══ Records shown
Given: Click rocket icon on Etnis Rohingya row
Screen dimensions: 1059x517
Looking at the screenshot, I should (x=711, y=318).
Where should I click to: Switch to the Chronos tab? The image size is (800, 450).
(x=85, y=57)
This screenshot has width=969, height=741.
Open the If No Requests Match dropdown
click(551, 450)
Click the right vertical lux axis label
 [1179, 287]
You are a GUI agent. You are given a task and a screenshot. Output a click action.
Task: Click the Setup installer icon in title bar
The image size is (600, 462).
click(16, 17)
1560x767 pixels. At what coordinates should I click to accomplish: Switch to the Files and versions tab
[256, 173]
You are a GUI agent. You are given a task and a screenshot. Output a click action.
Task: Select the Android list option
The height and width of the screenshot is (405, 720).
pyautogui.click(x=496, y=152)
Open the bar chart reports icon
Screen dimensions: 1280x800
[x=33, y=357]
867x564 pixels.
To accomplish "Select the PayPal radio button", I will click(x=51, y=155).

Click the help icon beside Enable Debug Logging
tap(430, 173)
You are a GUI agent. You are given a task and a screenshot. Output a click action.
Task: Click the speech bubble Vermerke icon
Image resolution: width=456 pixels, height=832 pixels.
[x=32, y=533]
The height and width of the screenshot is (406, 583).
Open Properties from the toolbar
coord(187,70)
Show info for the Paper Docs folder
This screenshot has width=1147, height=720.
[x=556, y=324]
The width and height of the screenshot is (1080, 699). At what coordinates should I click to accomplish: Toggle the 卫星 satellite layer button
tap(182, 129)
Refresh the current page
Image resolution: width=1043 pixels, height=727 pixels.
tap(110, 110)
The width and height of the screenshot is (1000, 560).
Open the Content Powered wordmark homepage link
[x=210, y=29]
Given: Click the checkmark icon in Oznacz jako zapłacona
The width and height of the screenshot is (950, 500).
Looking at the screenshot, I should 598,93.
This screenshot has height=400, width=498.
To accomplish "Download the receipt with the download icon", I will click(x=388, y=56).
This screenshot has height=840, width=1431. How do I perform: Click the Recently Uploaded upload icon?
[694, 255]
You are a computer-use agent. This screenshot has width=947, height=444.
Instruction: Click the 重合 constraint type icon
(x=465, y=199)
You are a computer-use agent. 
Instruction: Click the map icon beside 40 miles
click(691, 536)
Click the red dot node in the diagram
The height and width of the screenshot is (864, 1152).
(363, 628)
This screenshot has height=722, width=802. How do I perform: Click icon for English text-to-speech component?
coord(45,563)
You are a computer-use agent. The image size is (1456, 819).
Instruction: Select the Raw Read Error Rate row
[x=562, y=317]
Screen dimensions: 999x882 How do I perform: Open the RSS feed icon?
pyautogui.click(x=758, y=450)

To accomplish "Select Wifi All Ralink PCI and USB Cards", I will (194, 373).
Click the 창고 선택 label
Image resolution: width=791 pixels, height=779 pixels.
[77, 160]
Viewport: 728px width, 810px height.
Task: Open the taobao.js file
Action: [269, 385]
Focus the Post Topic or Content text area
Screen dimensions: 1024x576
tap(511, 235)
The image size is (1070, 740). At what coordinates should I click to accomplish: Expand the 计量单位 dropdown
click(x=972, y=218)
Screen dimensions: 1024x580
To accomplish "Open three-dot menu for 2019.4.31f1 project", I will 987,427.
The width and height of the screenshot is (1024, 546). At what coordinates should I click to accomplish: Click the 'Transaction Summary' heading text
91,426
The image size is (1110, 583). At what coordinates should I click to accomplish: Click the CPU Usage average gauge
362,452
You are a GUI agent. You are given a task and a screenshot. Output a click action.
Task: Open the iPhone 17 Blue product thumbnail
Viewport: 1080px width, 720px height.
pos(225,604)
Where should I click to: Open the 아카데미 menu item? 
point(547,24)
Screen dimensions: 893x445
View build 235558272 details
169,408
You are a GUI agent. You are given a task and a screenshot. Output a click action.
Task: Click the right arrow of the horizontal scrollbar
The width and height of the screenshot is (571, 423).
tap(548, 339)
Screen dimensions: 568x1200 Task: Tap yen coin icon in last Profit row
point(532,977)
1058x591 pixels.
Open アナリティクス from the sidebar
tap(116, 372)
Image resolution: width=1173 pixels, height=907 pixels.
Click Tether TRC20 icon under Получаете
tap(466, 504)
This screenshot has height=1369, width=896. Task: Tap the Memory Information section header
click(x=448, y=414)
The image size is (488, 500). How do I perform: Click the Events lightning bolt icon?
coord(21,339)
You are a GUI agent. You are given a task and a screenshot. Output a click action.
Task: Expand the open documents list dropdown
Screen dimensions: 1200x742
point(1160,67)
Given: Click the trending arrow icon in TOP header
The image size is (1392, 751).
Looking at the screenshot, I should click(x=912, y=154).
════
Task directions: The answer should be the entries, given again without a single difference.

Output of the task:
Given: Click rocket icon on Etnis Rohingya row
Screen dimensions: 1059x517
Looking at the screenshot, I should (x=711, y=318).
Where should I click to: Switch to the Chronos tab? The image size is (800, 450).
(x=85, y=57)
This screenshot has width=969, height=741.
Open the If No Requests Match dropdown
click(551, 450)
Click the right vertical lux axis label
 [1179, 287]
You are a GUI agent. You are given a task and a screenshot. Output a click action.
Task: Click the Setup installer icon in title bar
The image size is (600, 462).
click(16, 17)
1560x767 pixels. At what coordinates should I click to accomplish: Switch to the Files and versions tab
[256, 173]
You are a GUI agent. You are given a task and a screenshot. Output a click action.
Task: Select the Android list option
The height and width of the screenshot is (405, 720).
pyautogui.click(x=496, y=152)
Open the bar chart reports icon
Screen dimensions: 1280x800
[x=33, y=357]
867x564 pixels.
To accomplish "Select the PayPal radio button", I will click(x=51, y=155).

Click the help icon beside Enable Debug Logging
tap(430, 173)
You are a GUI agent. You are given a task and a screenshot. Output a click action.
Task: Click the speech bubble Vermerke icon
Image resolution: width=456 pixels, height=832 pixels.
[x=32, y=533]
The height and width of the screenshot is (406, 583).
Open Properties from the toolbar
coord(187,70)
Show info for the Paper Docs folder
This screenshot has width=1147, height=720.
[x=556, y=324]
The width and height of the screenshot is (1080, 699). At what coordinates should I click to accomplish: Toggle the 卫星 satellite layer button
tap(182, 129)
Refresh the current page
Image resolution: width=1043 pixels, height=727 pixels.
tap(110, 110)
The width and height of the screenshot is (1000, 560).
Open the Content Powered wordmark homepage link
[x=210, y=29]
Given: Click the checkmark icon in Oznacz jako zapłacona
The width and height of the screenshot is (950, 500).
Looking at the screenshot, I should 598,93.
This screenshot has height=400, width=498.
To accomplish "Download the receipt with the download icon", I will click(x=388, y=56).
This screenshot has height=840, width=1431. How do I perform: Click the Recently Uploaded upload icon?
[694, 255]
You are a computer-use agent. This screenshot has width=947, height=444.
Instruction: Click the 重合 constraint type icon
(x=465, y=199)
You are a computer-use agent. 
Instruction: Click the map icon beside 40 miles
click(691, 536)
Click the red dot node in the diagram
The height and width of the screenshot is (864, 1152).
(363, 628)
This screenshot has height=722, width=802. How do I perform: Click icon for English text-to-speech component?
coord(45,563)
You are a computer-use agent. The image size is (1456, 819).
Instruction: Select the Raw Read Error Rate row
[x=562, y=317]
Screen dimensions: 999x882 How do I perform: Open the RSS feed icon?
pyautogui.click(x=758, y=450)

To accomplish "Select Wifi All Ralink PCI and USB Cards", I will (194, 373).
Click the 창고 선택 label
Image resolution: width=791 pixels, height=779 pixels.
[77, 160]
Viewport: 728px width, 810px height.
Task: Open the taobao.js file
Action: [269, 385]
Focus the Post Topic or Content text area
Screen dimensions: 1024x576
tap(511, 235)
The image size is (1070, 740). At what coordinates should I click to accomplish: Expand the 计量单位 dropdown
click(x=972, y=218)
Screen dimensions: 1024x580
To accomplish "Open three-dot menu for 2019.4.31f1 project", I will 987,427.
The width and height of the screenshot is (1024, 546). At what coordinates should I click to accomplish: Click the 'Transaction Summary' heading text
91,426
The image size is (1110, 583). At what coordinates should I click to accomplish: Click the CPU Usage average gauge
362,452
You are a GUI agent. You are given a task and a screenshot. Output a click action.
Task: Open the iPhone 17 Blue product thumbnail
Viewport: 1080px width, 720px height.
pos(225,604)
Where should I click to: Open the 아카데미 menu item? 
point(547,24)
Screen dimensions: 893x445
View build 235558272 details
169,408
You are a GUI agent. You are given a task and a screenshot. Output a click action.
Task: Click the right arrow of the horizontal scrollbar
The width and height of the screenshot is (571, 423).
tap(548, 339)
Screen dimensions: 568x1200 Task: Tap yen coin icon in last Profit row
point(532,977)
1058x591 pixels.
Open アナリティクス from the sidebar
tap(116, 372)
Image resolution: width=1173 pixels, height=907 pixels.
Click Tether TRC20 icon under Получаете
tap(466, 504)
This screenshot has height=1369, width=896. Task: Tap the Memory Information section header
click(x=448, y=414)
The image size is (488, 500). How do I perform: Click the Events lightning bolt icon?
coord(21,339)
You are a GUI agent. You are given a task and a screenshot. Output a click action.
Task: Expand the open documents list dropdown
Screen dimensions: 1200x742
point(1160,67)
Given: Click the trending arrow icon in TOP header
The image size is (1392, 751).
Looking at the screenshot, I should click(x=912, y=154).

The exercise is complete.